What is needed: Express everything from the beginning of the material down to and including the line that contains "at that location." as a JSON list of strings, one string per line, with blank lines omitted. Leave the pictures out of the answer.

(Stored entries)
Segment Open

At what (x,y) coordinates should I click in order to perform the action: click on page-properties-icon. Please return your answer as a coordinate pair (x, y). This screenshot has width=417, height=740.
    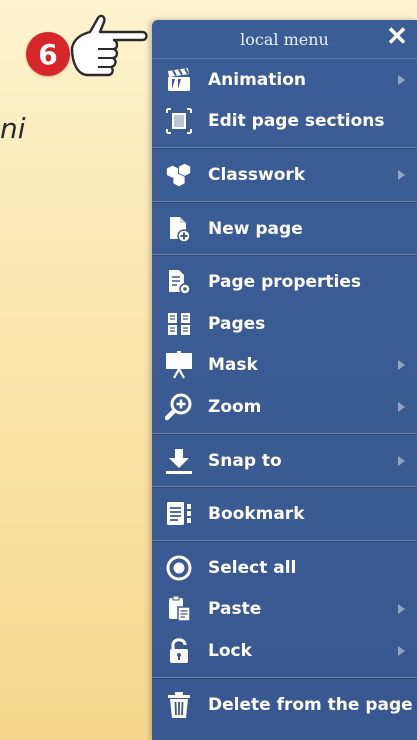
    Looking at the image, I should click on (179, 282).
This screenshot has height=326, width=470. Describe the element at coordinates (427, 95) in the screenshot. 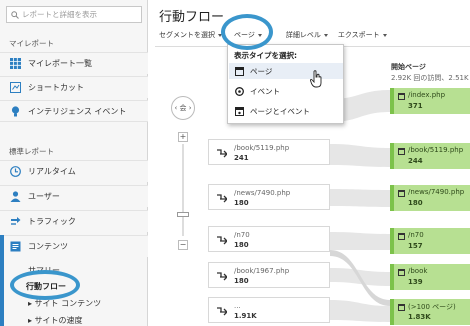

I see `node-label: /index.php` at that location.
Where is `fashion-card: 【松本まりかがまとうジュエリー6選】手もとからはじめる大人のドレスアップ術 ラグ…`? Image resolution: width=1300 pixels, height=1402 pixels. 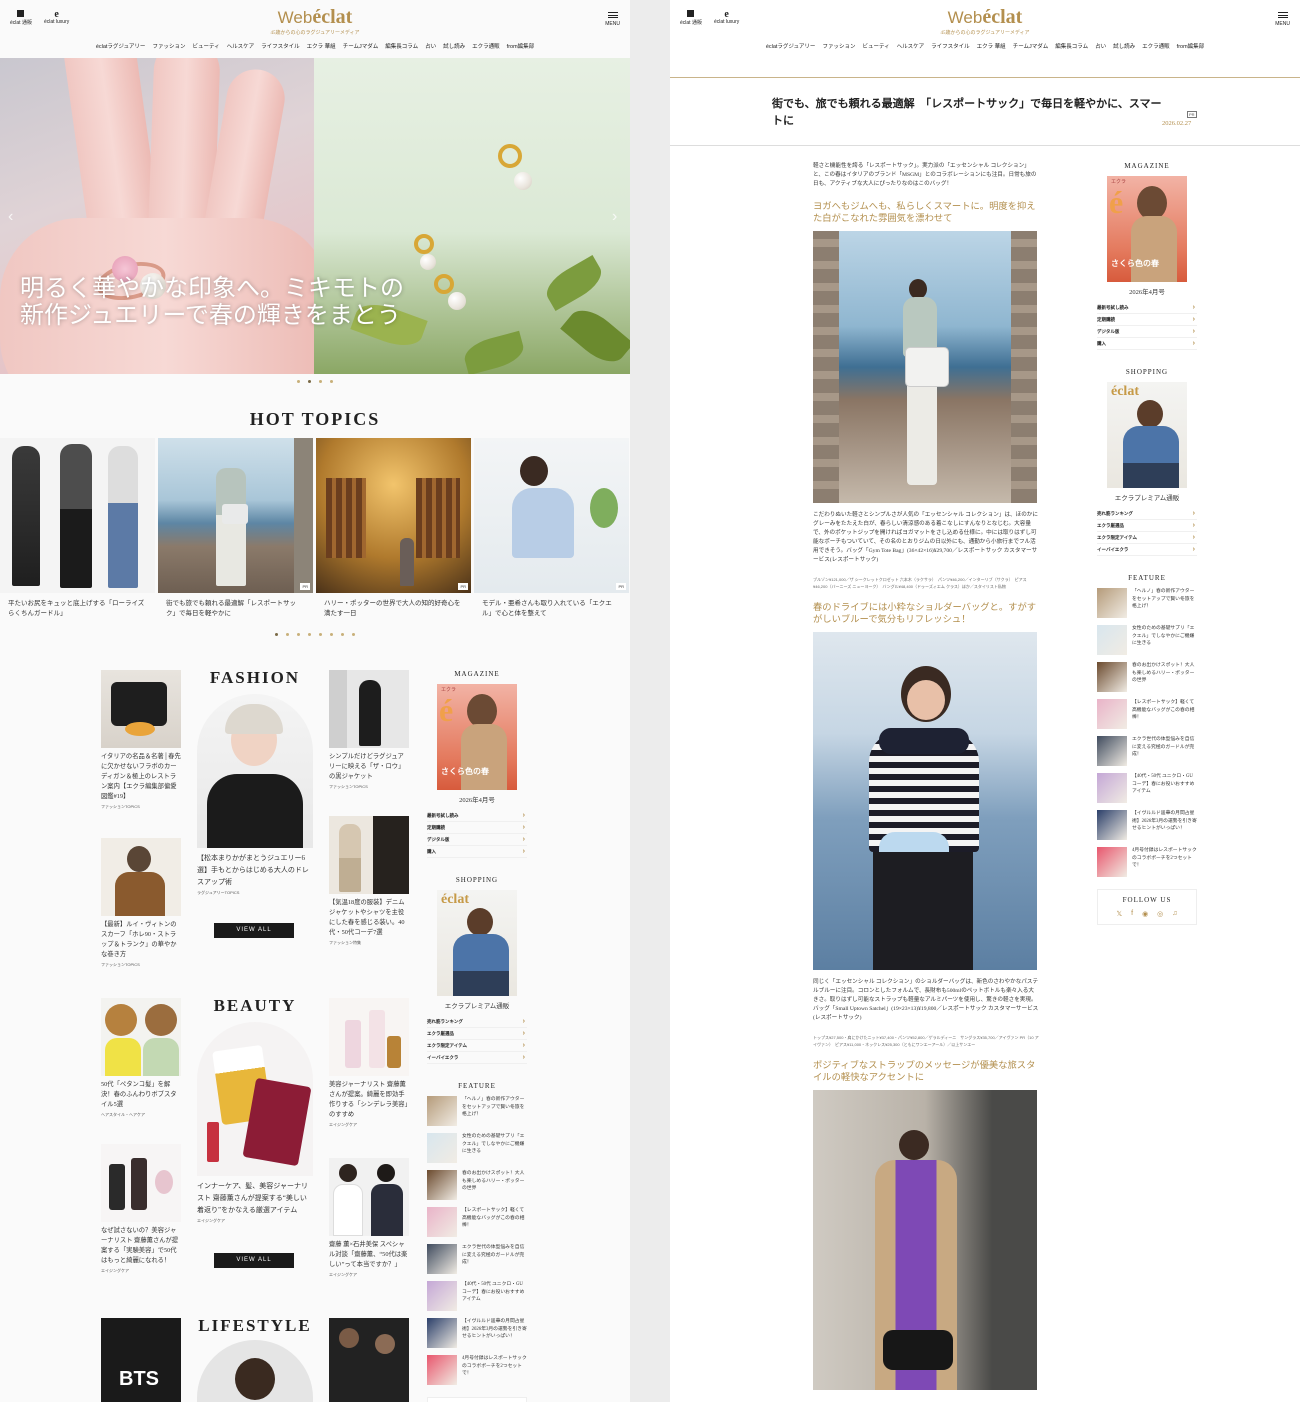
fashion-card: 【松本まりかがまとうジュエリー6選】手もとからはじめる大人のドレスアップ術 ラグ… is located at coordinates (255, 795).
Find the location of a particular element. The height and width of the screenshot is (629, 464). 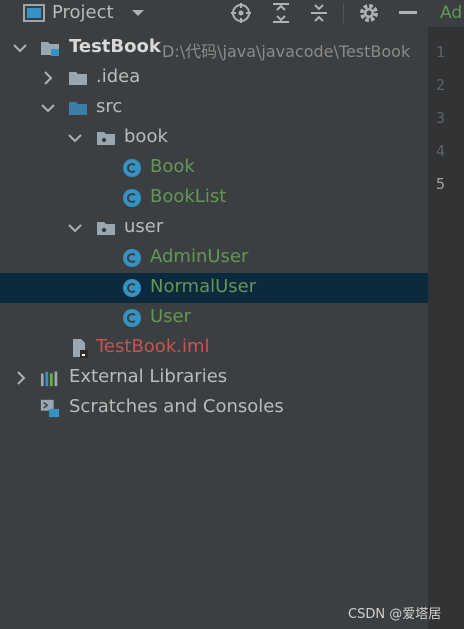

tree-item-label: book is located at coordinates (146, 136).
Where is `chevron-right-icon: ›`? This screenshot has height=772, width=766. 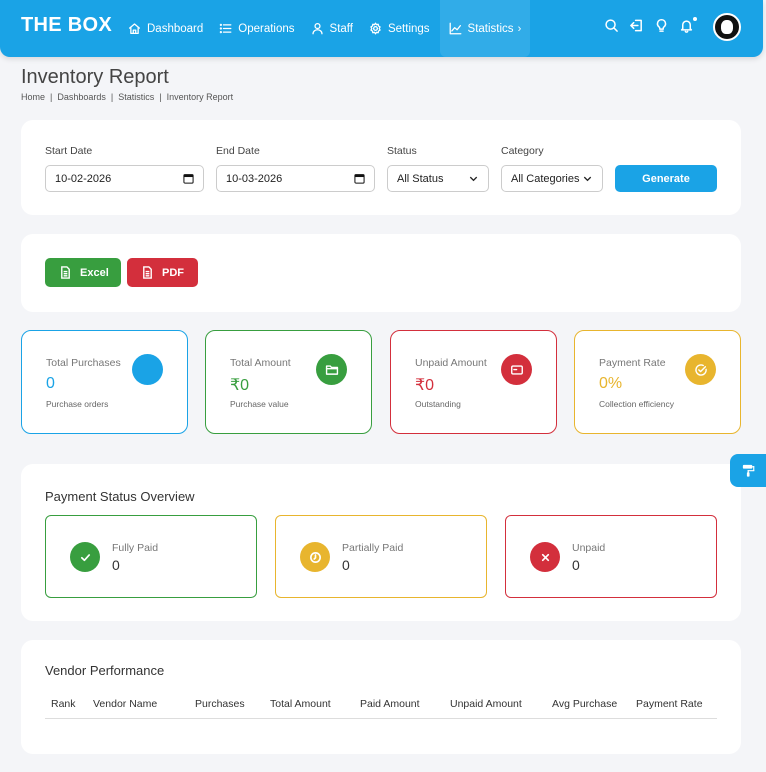
chevron-right-icon: › is located at coordinates (520, 28).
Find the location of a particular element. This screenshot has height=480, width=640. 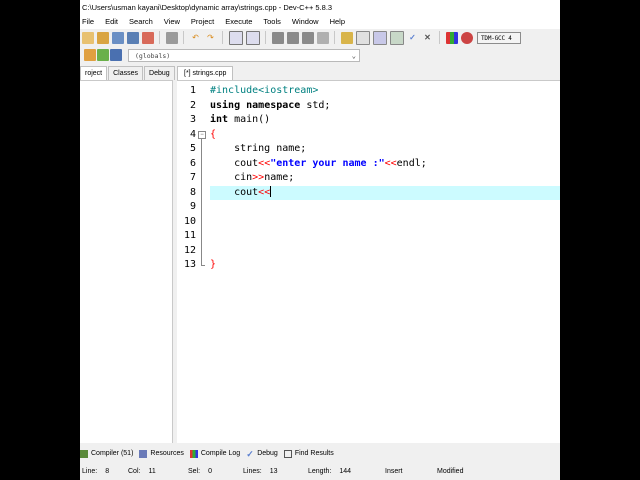

code-line-1: #include<iostream> is located at coordinates (385, 92).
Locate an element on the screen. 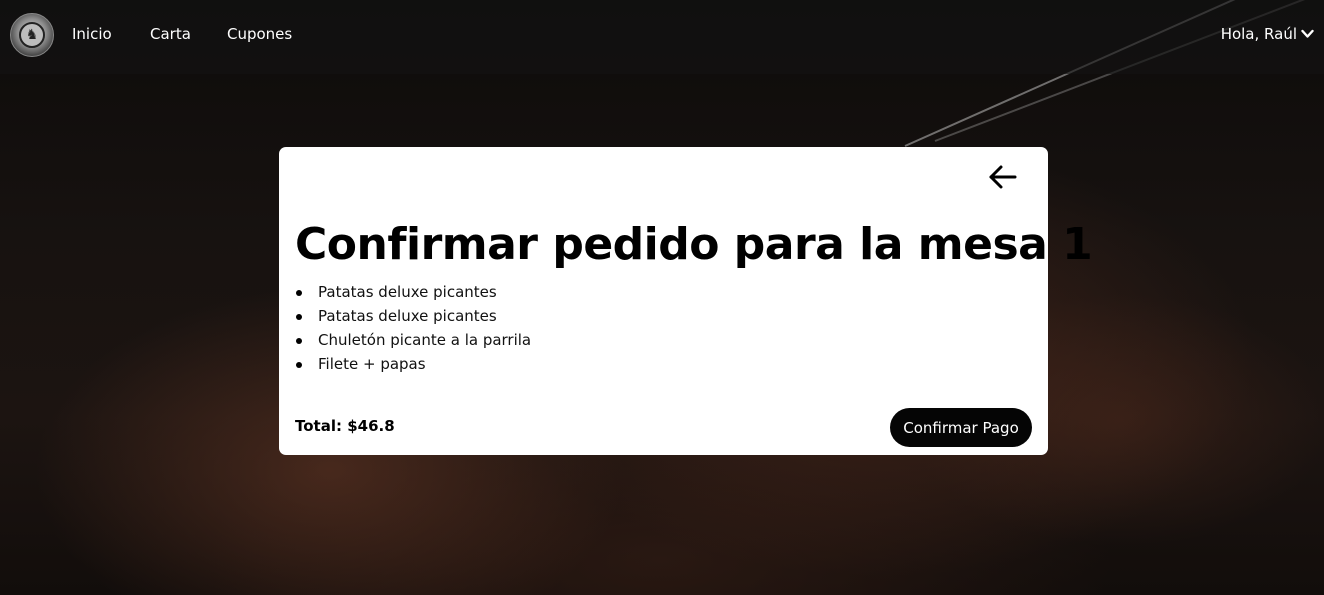  logo-emblem-icon: ♞ is located at coordinates (32, 35).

Segment Closed

Output for this task:
[
  "At what (x,y) coordinates should I click in order to perform the action: click on page-properties-icon. Please return your answer as a coordinate pair (x, y). This screenshot has width=417, height=740.",
  "    Looking at the image, I should click on (179, 282).",
  "This screenshot has height=326, width=470. Describe the element at coordinates (427, 95) in the screenshot. ",
  "I see `node-label: /index.php` at that location."
]